相手に裏切られてショックを受ける、荒れ狂う。
信じてたのに!と叫びたくなる。

そんな経験はありますか?
私は…、ありましたね。分かりやすいのが恋愛ですけど。


まだ10代後半の頃、お互い想い合っていると思っていた人からウチに電話がかかってきた。この時代、お互い話す手段は直接会うか自宅の固定電話にかけるしかない時代。学生の長期休みの日中に、ベランダで母が洗濯物を取り込んでいる姿を横目に、声の音量を落としながら深刻な話が始まってしまった。


「りなのことは好きなんだよ。本当に。実はもう一人好きな子がいてね。その子と付き合いたいから…。でも本当に二人とも好きなんだよ」


ワケワカメである。

言葉通りにしか受け止められなかった10代の私は、彼が発した言葉の本意をきちんと見抜けてはいなかったけれど、ワケワカメ過ぎて心の中ではショックと怒りが入り混じっていた。

数メートル先には洗濯物を抱えた母がいる。泣き叫ぶわけにも取り乱すわけにもいかず、押し殺した低音ボイスで言った。

「あのね。それってさ、二人とも好きとは言わないんだよ。私よりもその子の方が好きって言うんだよ」


この男、私を振るのは2回目だった。1度目は高校時代に付き合っていた時に「りなの出来過ぎた人間性についていけない」と言い別れを切り出してきた。

同じクラスだったのもあり、私の方がダントツに成績が良く、どんな男子生徒とも気さくに話してしまう私の姿を間近で目にしてしまう環境だったので、嫉妬と男のプライドとやらで耐えられなくなったらしい。

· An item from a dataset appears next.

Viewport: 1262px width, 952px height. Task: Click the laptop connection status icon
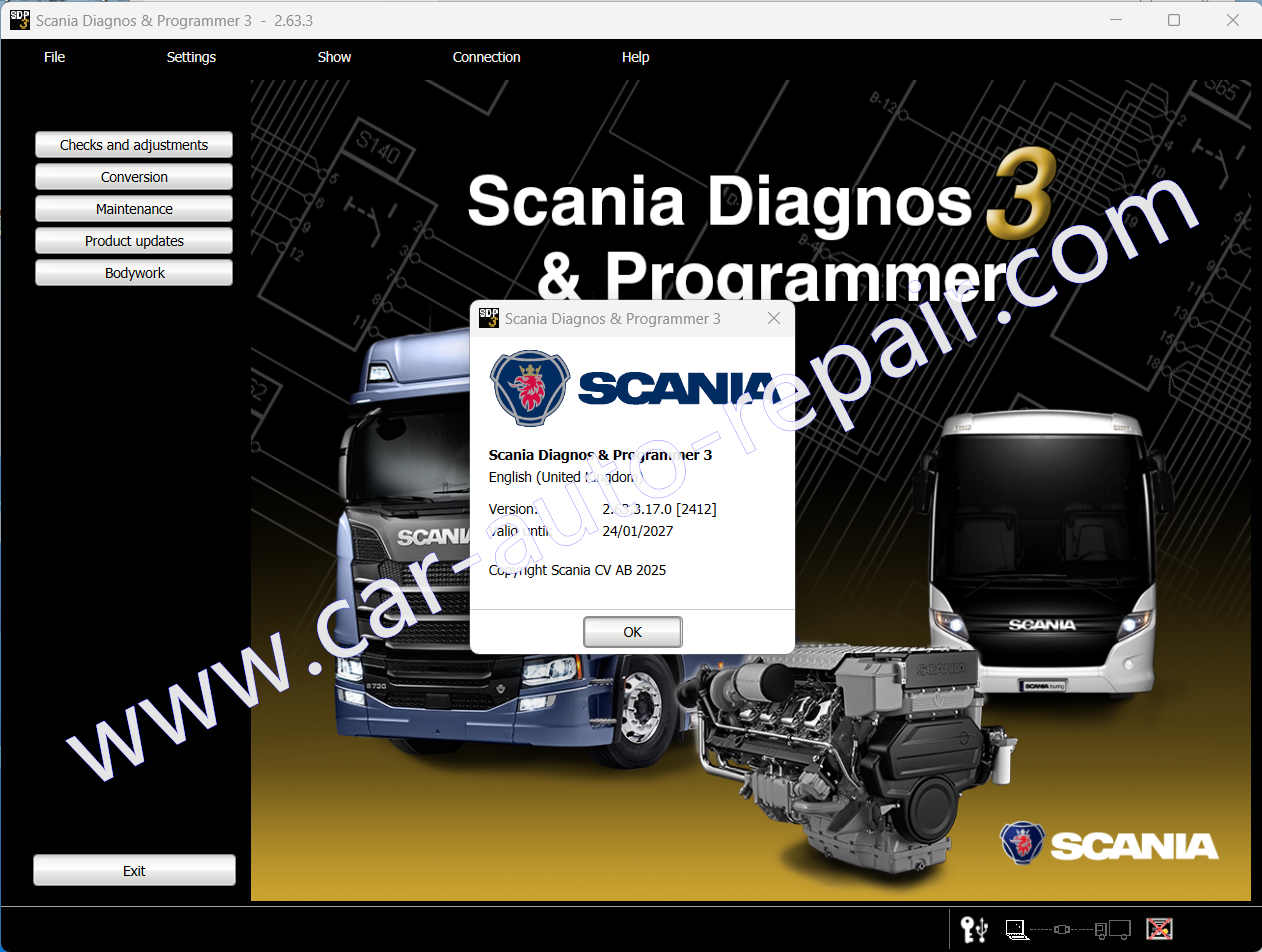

別れてもお互いにずっと引きずり、晴れて現役で大学入学できた頃からまた急接近していた。そんな彼と復縁間近か?と期待していた矢先に「伝えたいことがある」とこれまた期待させるテーマで電話をしてきたもんだから、受けたショックは大きかった。

これが私が初めて期待を裏切られてガツンとやられた話となる。もちろんこの後の人生においても、恋愛やら結婚生活やらで同様な経験はしてきているが、今回は初ガツンのエピソードのみの披露にとどめておく。


こうなると新しく恋が始まったとしても、これらの経験が「また同じことが起きるのではないか」という怖れを呼ぶ。当然悪い事ばかりではなかったはずで受け取った良いものもたくさんあったけれど、人間というものは受けたショックや衝撃に対する記憶と恐怖のほうが印象深く刻み込まれるようだ。



しかし先日、ふと思ったことがある。

ショックを受けたり裏切られたと感じたりって、本当に相手に完全な否があったのか?と。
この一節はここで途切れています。